Therefore, in order to improve the performance of a hard disk drive (HDD) adopting the spindle motor and maximize the lifespan thereof, research into an oil sealing structure is required.

SUMMARY OF THE INVENTION

An aspect of the present invention provides a motor capable of securing a wide oil sealing section to prevent a deterioration in the performance of a motor due to the leakage of oil and maximizing the rigidity of a hub to prevent the deformation of the hub caused by a clamp for fixing a disk, and a recording disk drive including the same.
According to an aspect of the present invention, there is provided a motor, including: a rotating member coupled with a shaft and rotating in connection with the shaft; and a fixing member having the shaft inserted thereinto to support the shaft and including a round part whose outer surface, corresponding to the rotating member, is formed to be rounded to thereby allow oil to be sealed between the round part and the rotating member.
The round part may be formed on a top surface of the fixing member.
The round part may be formed in a radial outside direction from one end of the inner peripheral surface of the fixing member.
One surface of the rotating member corresponding to the round part may be formed to be rounded.
The round part and the rotating member corresponding to the round part may have the same curvature radius.
The round part may be configured to include a first round section formed to be rounded downwardly in an axial direction and a second round section formed to be rounded downwardly in the axial direction from a top portion of one end of the first round section.
The fixing member may include a circulation hole formed to communicate the top and bottom portions thereof and the round part is formed outwardly of the circulation hole.
The round part may be formed on a top outer peripheral surface of the fixing member, and has a diameter reduced downwardly in an axial direction.
At least one of the round part and one surface of the rotating member corresponding to the round part may be provided with a pumping groove to introduce the oil between the shaft and the fixing member.
The pumping groove may be formed to have at least one of a spiral shape, a herringbone shape, and a helix shape.
According to another aspect of the present invention, there is provided a motor, including: a hub coupled with a shaft and rotating in connection with the shaft; a sleeve having the shaft inserted thereinto and supporting the shaft; main wall part formed to be protruded from one surface of the hub, wherein oil is filled between the sleeve and the main wall part; and a round part forming an outer surface of the sleeve corresponding to the main wall part to be rounded, wherein oil is filled between the main wall parts and the round part.
The round part may be formed on a top surface of the sleeve.
The round part may be formed in a radial outside direction from one end of the inner peripheral surface of the sleeve.
One surface of the main wall part corresponding to the round part may be formed to be rounded.
The round part and the one surface of the one surface of the main wall part corresponding to the round part have the same curvature radius.
The round part may be configured to include a first round section formed to be rounded downwardly in an axial direction and a second round section formed to be rounded downwardly in the axial direction from a top portion of one end of the first round section.
The sleeve may include a circulation hole formed to communicate the top and bottom portions thereof and the round part is formed outwardly of the circulation hole.
In the main wall part, a diameter of an inner peripheral surface thereof is reduced downwardly in an axial direction in order to correspond to the round part.
The diameter of the inner peripheral surface of the main wall part may be reduced downwardly in an axial direction.
At least one of the round part and one surface of the main wall part corresponding to the round part maybe provided with a pumping groove to introduce the oil between the shaft and the sleeve.
The pumping groove may be formed to have at least one of a spiral shape, a herringbone shape, and a helix shape.
According to another aspect of the present invention, there is provided a recording disk drive, including: a motor of any one of claims 1 to 21 rotating a recording disk; a head transfer part transferring a head detecting information on the recording disk mounted on the motor to the recording disk; and a housing receiving the motor and the head transfer part.
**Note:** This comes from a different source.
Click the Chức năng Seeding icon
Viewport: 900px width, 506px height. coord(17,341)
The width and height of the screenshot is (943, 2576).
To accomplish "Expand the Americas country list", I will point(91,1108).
BRIEF DESCRIPTION OF THE DRAWINGS

The above and other aspects, features and other advantages of the present invention will be more clearly understood from the following detailed description taken in conjunction with the accompanying drawings, in which:

FIG. 1 is a cross-sectional view schematically showing a motor according to a first exemplary embodiment of the present invention;

FIG. 2A is a cut-away perspective view schematically showing a hub provided in the motor according to the first exemplary embodiment of the present invention, and FIG. 2B is a perspective view schematically showing a sleeve provided in the motor according to the first exemplary embodiment of the present invention;

FIG. 3 is a cross-sectional view schematically showing a motor according to a second exemplary embodiment of the present invention;

FIG. 4 is a cut-away perspective view schematically showing a sleeve provided in the motor according to the second exemplary embodiment of the present invention;

FIG. 5 is a cross-sectional view schematically showing a motor according to a third exemplary embodiment of the present invention;

FIG. 6 is a cut-away perspective view schematically showing a sleeve provided in the motor according to the third exemplary embodiment of the present invention;

FIG. 7 is a cross-sectional view schematically showing a motor according to a fourth exemplary embodiment of the present invention;

FIG. 8 is a cut-away perspective view schematically showing a sleeve provided in the motor according to the fourth exemplary embodiment of the present invention;

FIG. 9 is a cross-sectional view schematically showing a motor according to a fifth exemplary embodiment of the present invention;

FIG. 10A is a cut-away perspective view schematically showing a hub provided in the motor according to the fifth exemplary embodiment of the present invention; and FIG. 10B is a perspective view schematically showing a sleeve provided in the motor according to the fifth exemplary embodiment of the present invention; and

FIG. 11 is a cross-sectional view schematically showing a recording disk drive including the motor according to the embodiments of the present invention.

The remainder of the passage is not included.